A cascade effect is created, whereby companies have an incentive to try and preempt any possible enforcement action by putting in place, early and decisively, a strong compliance program. “And this cannot just be on paper,” says Gwen Hassan, managing attorney of regulatory compliance at global manufacturer CNH Industrial, whose North American headquarters are located outside of Chicago. “If you encounter a situation where anybody you are affiliated with is paying a bribe anywhere in the world, you should be able to demonstrate to regulators that you have a lot of policies in place to prevent this from happening and, therefore, this is only a one-off occurrence due to a rogue employee. And to be able to do so, you need to have staff, to have invested in different processes, systems and technologies.” The long hand of the US government is therefore compelling compliance spending around the world.

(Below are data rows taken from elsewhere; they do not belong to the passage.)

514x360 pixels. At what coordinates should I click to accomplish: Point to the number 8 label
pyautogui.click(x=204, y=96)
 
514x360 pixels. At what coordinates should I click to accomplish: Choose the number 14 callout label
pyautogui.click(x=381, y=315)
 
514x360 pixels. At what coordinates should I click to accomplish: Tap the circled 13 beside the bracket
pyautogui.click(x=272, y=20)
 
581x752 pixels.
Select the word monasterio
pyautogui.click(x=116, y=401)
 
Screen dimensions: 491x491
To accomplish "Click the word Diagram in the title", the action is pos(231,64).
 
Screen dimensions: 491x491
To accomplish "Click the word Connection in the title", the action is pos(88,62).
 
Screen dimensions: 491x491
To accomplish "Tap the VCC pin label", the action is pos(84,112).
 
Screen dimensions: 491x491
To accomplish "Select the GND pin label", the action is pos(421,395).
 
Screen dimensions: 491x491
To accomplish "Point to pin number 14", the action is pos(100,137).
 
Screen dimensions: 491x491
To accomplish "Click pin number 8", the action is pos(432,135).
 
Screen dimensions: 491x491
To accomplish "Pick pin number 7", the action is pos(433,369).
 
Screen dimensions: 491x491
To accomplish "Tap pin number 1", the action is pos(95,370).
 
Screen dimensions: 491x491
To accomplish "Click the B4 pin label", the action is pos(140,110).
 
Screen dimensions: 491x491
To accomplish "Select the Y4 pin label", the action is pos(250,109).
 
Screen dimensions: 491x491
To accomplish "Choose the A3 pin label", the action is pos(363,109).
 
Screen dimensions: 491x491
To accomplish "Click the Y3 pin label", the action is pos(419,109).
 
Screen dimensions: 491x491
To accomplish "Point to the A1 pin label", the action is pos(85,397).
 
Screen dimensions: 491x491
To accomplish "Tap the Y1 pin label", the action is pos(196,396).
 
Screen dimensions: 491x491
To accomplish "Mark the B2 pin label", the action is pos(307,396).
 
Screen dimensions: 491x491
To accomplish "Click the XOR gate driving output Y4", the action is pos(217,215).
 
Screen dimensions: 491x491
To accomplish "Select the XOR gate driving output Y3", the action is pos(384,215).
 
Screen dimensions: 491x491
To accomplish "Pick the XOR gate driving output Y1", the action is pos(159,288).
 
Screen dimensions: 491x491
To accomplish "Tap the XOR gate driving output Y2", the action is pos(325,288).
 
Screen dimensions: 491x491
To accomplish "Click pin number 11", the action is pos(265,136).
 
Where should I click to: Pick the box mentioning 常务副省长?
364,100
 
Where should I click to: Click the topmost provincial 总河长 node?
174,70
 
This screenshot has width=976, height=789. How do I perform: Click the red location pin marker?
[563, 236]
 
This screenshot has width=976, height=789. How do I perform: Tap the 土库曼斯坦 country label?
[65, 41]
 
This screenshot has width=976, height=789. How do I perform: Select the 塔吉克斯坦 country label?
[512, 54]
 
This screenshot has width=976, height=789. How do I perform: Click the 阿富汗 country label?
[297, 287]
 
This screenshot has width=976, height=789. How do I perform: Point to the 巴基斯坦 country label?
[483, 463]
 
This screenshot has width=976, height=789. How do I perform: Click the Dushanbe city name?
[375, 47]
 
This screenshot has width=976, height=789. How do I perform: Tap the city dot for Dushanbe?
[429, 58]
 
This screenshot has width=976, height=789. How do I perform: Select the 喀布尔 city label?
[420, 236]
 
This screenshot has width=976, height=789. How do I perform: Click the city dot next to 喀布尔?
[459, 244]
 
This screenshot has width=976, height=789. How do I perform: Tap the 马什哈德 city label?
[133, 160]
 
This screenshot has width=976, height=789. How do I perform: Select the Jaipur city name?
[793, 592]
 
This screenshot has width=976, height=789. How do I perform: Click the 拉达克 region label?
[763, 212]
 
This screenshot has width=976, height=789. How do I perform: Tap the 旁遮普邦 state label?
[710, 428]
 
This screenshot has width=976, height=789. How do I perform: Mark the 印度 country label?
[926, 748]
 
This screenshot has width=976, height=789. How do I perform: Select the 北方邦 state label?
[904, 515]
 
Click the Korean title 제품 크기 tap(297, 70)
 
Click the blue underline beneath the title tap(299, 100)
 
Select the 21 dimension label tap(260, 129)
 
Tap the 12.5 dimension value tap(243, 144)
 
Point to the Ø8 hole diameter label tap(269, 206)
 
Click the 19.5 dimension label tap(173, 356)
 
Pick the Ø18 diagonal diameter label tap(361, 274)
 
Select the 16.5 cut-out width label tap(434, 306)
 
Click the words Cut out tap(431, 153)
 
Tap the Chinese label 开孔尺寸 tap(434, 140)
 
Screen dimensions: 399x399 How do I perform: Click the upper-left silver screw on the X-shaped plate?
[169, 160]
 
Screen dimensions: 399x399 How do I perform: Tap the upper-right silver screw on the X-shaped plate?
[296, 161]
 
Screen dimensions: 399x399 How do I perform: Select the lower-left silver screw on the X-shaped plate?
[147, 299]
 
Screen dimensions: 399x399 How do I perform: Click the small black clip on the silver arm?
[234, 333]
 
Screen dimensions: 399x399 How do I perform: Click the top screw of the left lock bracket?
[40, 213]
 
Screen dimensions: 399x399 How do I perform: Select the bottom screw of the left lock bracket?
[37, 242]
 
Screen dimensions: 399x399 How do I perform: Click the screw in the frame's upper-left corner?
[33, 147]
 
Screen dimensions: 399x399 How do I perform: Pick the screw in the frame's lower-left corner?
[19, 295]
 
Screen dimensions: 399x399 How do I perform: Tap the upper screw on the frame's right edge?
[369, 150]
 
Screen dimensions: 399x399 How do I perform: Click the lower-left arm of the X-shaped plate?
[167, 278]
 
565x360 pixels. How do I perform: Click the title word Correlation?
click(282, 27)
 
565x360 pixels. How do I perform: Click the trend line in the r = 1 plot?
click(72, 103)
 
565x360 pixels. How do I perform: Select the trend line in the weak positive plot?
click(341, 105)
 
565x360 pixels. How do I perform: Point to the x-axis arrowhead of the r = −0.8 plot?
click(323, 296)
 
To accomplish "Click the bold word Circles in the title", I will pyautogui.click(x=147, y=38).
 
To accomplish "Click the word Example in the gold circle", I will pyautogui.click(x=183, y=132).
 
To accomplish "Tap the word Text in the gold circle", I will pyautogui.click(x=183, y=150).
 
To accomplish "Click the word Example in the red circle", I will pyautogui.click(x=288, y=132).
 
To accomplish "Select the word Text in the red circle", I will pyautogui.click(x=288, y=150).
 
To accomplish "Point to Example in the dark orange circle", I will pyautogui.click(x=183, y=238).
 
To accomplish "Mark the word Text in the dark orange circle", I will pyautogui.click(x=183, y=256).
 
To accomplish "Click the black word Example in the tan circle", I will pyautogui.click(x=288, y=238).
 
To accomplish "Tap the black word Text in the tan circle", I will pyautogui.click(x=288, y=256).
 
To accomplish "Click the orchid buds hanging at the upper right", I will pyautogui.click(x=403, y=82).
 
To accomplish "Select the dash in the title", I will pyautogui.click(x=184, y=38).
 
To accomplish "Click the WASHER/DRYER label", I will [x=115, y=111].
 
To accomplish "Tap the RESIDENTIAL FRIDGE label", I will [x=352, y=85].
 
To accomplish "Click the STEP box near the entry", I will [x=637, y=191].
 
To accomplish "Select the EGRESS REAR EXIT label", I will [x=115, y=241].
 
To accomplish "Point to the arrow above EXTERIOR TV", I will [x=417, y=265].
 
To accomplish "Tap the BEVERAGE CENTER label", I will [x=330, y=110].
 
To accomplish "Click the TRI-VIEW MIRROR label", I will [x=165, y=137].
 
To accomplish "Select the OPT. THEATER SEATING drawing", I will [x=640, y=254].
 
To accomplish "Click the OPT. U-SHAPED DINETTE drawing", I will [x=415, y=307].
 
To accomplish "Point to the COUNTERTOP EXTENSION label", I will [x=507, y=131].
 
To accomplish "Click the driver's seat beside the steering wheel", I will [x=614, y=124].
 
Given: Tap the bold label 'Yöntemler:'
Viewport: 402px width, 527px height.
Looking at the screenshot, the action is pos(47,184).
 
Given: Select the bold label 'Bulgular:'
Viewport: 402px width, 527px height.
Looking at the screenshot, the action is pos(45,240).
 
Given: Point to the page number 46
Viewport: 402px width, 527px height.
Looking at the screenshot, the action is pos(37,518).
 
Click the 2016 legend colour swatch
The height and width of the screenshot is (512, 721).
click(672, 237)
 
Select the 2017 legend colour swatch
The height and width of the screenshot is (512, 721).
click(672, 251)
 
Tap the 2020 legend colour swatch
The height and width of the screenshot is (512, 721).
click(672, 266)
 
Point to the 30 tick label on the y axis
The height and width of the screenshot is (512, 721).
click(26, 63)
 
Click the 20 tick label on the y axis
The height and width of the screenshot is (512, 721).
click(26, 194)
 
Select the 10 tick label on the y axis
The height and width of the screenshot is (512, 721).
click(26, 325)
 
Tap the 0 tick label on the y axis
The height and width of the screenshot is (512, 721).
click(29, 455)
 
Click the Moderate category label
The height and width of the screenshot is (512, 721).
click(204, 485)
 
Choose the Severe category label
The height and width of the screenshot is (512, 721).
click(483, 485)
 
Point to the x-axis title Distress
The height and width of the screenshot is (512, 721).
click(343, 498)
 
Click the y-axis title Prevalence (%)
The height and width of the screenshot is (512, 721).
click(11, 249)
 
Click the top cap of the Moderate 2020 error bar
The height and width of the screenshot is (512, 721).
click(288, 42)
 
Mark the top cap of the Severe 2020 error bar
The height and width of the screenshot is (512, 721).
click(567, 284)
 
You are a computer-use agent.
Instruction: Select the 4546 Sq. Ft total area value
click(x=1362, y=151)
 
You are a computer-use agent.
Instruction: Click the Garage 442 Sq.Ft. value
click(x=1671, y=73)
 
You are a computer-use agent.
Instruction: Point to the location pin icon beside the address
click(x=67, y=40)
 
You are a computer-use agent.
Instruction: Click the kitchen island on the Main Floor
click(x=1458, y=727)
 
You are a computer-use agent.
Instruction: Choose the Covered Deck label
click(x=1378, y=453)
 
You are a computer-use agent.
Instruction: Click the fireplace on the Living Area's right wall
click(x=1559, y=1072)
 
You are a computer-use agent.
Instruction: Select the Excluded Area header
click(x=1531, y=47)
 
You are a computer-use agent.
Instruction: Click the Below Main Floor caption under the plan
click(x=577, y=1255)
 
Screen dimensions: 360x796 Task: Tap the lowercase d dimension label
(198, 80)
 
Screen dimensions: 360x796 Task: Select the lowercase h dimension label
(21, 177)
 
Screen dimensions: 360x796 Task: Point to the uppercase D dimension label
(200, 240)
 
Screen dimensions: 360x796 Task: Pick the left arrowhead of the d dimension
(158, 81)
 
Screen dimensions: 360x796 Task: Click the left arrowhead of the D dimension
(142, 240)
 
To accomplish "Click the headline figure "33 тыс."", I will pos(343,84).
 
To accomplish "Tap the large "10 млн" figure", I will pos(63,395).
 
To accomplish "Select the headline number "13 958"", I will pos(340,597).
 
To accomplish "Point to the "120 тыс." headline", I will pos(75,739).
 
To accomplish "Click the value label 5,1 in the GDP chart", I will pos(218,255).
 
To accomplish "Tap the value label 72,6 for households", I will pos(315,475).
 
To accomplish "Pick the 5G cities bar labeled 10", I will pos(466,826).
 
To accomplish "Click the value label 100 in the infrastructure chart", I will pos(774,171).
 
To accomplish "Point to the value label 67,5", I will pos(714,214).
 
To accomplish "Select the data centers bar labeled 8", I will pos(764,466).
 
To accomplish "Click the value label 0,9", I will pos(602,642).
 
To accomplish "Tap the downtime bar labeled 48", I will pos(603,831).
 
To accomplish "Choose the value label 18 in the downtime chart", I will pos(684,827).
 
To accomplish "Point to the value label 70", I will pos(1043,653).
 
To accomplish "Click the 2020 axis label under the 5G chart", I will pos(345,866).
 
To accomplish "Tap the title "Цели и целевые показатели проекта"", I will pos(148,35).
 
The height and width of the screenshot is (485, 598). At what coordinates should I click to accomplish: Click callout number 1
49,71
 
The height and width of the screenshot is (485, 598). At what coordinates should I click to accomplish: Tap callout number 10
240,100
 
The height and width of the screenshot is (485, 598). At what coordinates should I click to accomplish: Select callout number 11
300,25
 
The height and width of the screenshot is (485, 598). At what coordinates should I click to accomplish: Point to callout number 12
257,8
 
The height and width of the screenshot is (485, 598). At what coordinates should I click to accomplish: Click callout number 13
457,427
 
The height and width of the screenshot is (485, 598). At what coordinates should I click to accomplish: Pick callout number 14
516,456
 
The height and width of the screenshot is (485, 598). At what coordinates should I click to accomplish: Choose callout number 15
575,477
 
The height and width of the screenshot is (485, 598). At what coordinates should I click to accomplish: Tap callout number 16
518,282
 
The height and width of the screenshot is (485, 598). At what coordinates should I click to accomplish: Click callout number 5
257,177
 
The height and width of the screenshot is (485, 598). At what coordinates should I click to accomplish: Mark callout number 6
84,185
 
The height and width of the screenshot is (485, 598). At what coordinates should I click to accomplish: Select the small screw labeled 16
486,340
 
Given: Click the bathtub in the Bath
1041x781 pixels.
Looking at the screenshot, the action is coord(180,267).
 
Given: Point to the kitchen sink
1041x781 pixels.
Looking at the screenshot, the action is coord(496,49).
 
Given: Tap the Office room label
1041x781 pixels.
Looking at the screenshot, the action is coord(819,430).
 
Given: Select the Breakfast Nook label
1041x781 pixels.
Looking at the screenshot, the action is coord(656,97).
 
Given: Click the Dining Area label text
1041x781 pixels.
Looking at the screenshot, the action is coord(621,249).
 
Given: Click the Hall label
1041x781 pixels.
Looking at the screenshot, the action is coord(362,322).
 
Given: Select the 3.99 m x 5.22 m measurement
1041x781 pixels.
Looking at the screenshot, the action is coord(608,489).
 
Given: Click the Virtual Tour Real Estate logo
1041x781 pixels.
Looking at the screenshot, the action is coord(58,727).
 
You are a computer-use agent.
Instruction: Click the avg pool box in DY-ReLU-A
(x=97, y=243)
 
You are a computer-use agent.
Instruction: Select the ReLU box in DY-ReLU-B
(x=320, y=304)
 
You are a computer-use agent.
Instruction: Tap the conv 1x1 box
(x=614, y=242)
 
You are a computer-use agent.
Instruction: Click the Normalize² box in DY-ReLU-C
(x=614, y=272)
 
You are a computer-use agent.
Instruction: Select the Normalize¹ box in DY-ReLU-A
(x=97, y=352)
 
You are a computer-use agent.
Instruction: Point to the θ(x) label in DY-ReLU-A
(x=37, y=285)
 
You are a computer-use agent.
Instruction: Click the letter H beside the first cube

In addition, more jurisdictions are taking their cue from Washington and requiring greater transparency and reporting to reduce corruption and gaming of the system. South Africa has been ramping up its anti-corruption laws since 2008. The United Kingdom’s Bribery Act, which also has an extraterritorial component, went into effect in 2011. Mexico, Canada, India and Brazil have all followed suit. “These are only the more developed countries in their regions,” says CNH Industrial’s Hassan. “A number of smaller countries in South America and Eastern Europe are still working on enactment and enforcement of corruption prevention regulations. In terms of corruption enforcement alone, we have only reached the tip of the iceberg.” In the AML space, specialists are awaiting the Fourth Money Laundering Directive in the EU and assessing the impact of recently enacted legislation across Asia.
Financial regulations tell a similar story, with the US and the EU leading the way and other governments following closely behind. Take the Asia-Pacific region. “A bank like ours is faced with a particular degree of complexity due to the interaction between many internationally accepted rules with an equal if not greater number of local laws and regulations,” says Lam Chee Kin, group head of compliance at DBS Bank in Singapore. Dante Fuentes, chief compliance officer for Security Bank in Manila, describes his own experience: “The central bank of the Philippines (Bangko Sentral ng Pilipinas) issued a whole new compliance rating system to actively promote the safety of the national banking industry.”
The same interplay of rules is visible in international sanctions. The US and the EU have the most-far-reaching ones in place, against Iran, North Korea, Russia, Sudan and Syria, while the United Nations’ often provide a basis for legislations elsewhere. “Some countries will have their own sanctions over and above these, for their own political reasons,” notes Michael O’Kane, partner and head of business crime at Peters & Peters Solicitors in London. The UK, Switzerland, Canada and Japan have their own lists. For a time, Australia and New Zealand imposed sanctions on Fiji. There also exists an Arab League boycott of Israel.
All this together makes for sleepless nights for corporate compliance executives and takes the obligations of third-party due diligence to a whole new level.